Together is a new movie about marital relations during lockdown. Too soon? Not necessarily, but only if Sharon Horgan is involved. The writer, actress, producer, and all-around asset to screens both small and large is tackling this mess head-on in a new comedy written by her close friend Dennis Kelly and directed by Stephen Daldry (The Hours, Billy Elliot, The Crown).
In Together, Horgan plays a wife and mother who finds herself sequestered in London with her son, Artie (Samuel Logan), and husband (James McAvoy). Problem is, the adults in the room aren’t exactly getting along as of March 2020. The strife unfurls from there, and it takes all parties in unexpected directions, which is saying a lot considering that no one really leaves the house.
“I suppose I was thinking, creatively, about what was going to come out in that time,” says Horgan, Zooming in from her kitchen in Hackney. “When anything seismic happens, it has an effect, culturally. I was interested to see what sort of parallels people would draw from it, what the metaphor would be, and how it would translate into art. But I had no interest in doing a straight-up Covid film about that time.”
And who can blame her hesitancy to go there again in such short order? But a good script won Horgan over, as did the chance to collaborate again with Kelly. (The two co-wrote the 2006–9 series Pulling, which gave Horgan a breakout role before she achieved international star status through Catastrophe, which ran for four seasons.) “He’s pretty dark, but when I read it and saw it wasn’t pure darkness—there was this sort of hope in it—that’s what drew me to it,” says Horgan.
As the film begins, Horgan’s and McAvoy’s characters are so venomous toward one another that watching them bicker is almost kind of fun. There were no such blowups happening at Horgan’s home, however; when lockdown began, she had recently separated from her husband, the producer Jeremy Rainbird. The couple’s two teenage daughters shuffled back and forth, which gave everyone a bit of a break. But, still, Horgan says, it was “a weird twilight zone, just wandering around in a dressing gown with a gin for two months.”

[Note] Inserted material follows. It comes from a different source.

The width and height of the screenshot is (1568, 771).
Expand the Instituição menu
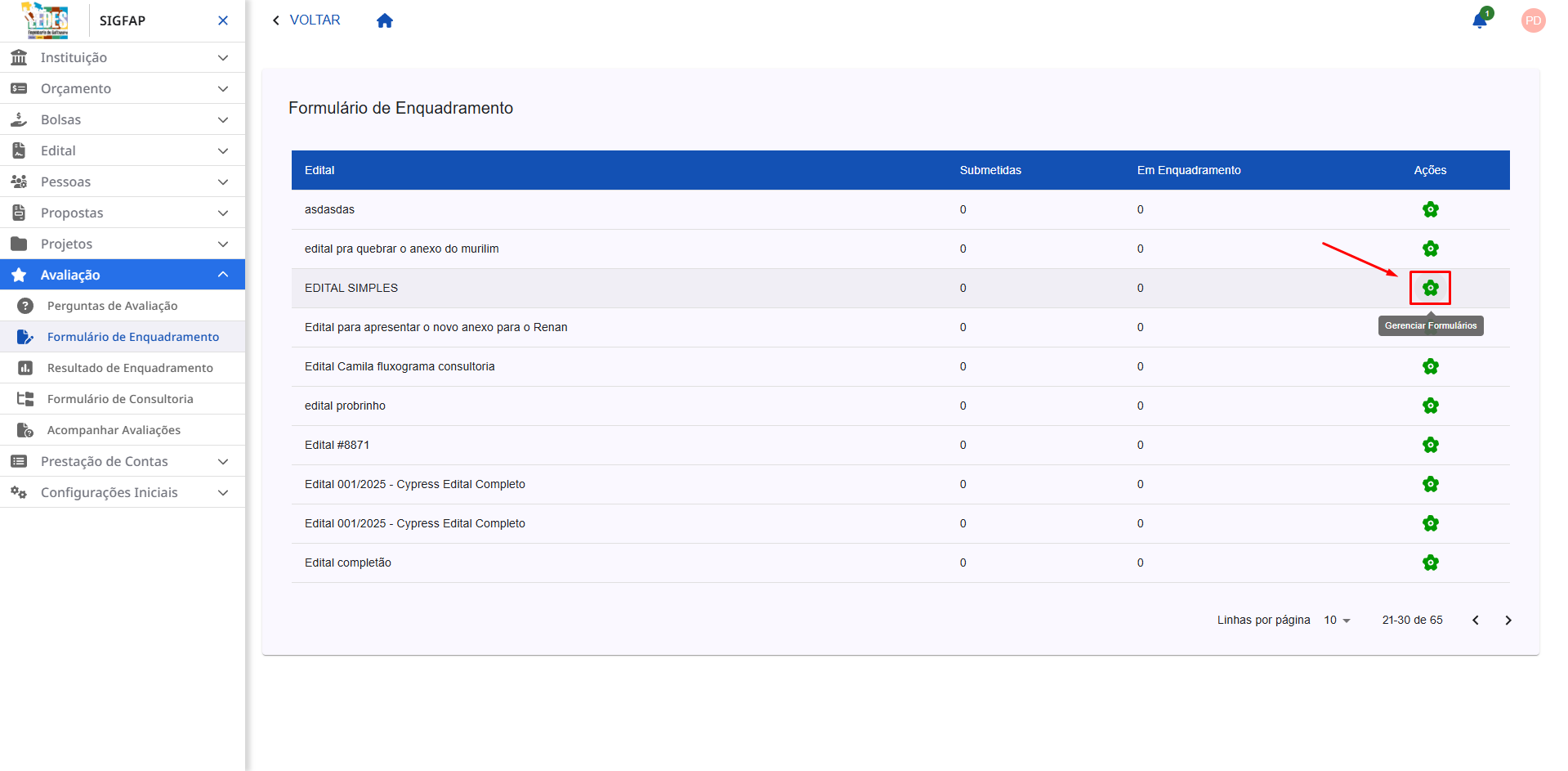coord(123,57)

Accurately, in Together, elementary-school-age Artie is always lingering in the background, witness to all sorts of mommy-daddy wickedness. Those memories will probably be a hallmark of an entire generation; Horgan’s daughters saw it, too. “There was crying on the floors of bathrooms witnessed,” she admits.
While Together is a twisted, quasi-romantic comedy, it is intended to be both entertainment and artifact. It was filmed in 10 days under lockdown conditions with a skeleton crew so that it could be released to the public as soon as possible, while the issues presented by the pandemic still seem urgent.
Even though Together’s focus is myopic by design, Horgan’s and McAvoy’s characters struggle to achieve some sort of a fragile peace against the backdrop of a much more devastating conflict. “It felt really important to mark it, and to mark it now,” says Horgan. “I know people who watched family members die on FaceTime … They’ve got questions.” To Together’s credit, it doesn’t even try to answer them.